◆ Aim of the task: Please count the lines in the data below that mention the word "showing", then give only the total.

[Start of Attachment]

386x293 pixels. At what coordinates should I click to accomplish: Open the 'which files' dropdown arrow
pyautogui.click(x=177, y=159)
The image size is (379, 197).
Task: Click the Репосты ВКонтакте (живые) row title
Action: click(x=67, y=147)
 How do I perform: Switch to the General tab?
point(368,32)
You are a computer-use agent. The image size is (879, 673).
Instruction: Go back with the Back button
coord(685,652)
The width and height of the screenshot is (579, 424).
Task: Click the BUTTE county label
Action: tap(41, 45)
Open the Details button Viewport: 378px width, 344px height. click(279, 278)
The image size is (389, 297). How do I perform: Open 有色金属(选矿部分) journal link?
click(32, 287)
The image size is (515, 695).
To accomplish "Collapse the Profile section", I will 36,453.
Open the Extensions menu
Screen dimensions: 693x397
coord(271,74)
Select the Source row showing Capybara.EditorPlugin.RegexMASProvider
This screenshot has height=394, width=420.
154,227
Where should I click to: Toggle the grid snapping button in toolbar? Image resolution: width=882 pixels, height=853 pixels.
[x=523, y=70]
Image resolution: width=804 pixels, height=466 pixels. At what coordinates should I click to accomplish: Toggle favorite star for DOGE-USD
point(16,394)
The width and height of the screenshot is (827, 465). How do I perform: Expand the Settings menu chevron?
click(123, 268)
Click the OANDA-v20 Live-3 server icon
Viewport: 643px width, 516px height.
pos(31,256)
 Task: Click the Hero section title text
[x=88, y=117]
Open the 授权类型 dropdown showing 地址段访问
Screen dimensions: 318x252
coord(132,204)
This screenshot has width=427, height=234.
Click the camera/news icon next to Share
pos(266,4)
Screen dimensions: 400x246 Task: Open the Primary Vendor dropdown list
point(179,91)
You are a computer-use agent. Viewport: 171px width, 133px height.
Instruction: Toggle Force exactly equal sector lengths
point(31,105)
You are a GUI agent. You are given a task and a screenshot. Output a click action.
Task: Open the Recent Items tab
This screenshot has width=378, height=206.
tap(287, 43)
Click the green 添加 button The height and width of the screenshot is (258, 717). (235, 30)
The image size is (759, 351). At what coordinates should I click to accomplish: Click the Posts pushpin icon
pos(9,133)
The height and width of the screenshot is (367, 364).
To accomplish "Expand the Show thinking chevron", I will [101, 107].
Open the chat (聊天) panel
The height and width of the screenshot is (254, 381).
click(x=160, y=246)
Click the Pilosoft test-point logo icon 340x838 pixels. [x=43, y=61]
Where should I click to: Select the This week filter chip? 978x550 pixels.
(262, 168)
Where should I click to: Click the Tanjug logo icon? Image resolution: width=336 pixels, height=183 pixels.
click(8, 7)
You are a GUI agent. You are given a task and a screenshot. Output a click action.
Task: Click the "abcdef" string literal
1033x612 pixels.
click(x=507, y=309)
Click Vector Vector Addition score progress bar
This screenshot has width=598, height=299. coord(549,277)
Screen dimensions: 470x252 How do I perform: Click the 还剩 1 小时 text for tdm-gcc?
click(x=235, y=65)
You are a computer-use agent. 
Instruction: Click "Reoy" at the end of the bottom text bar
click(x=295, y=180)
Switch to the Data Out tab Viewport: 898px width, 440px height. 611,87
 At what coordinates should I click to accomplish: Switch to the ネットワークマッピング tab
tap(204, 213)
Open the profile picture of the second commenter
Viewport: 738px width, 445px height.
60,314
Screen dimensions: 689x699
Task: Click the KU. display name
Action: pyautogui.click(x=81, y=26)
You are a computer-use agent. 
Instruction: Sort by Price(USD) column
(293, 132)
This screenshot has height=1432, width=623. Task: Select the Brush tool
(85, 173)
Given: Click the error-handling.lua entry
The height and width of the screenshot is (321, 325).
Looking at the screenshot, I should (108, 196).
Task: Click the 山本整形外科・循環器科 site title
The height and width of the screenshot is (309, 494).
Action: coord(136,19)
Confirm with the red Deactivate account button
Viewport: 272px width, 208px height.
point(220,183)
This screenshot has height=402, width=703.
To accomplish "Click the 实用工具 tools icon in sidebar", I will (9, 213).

[End of Attachment]

◆ Answer box: 2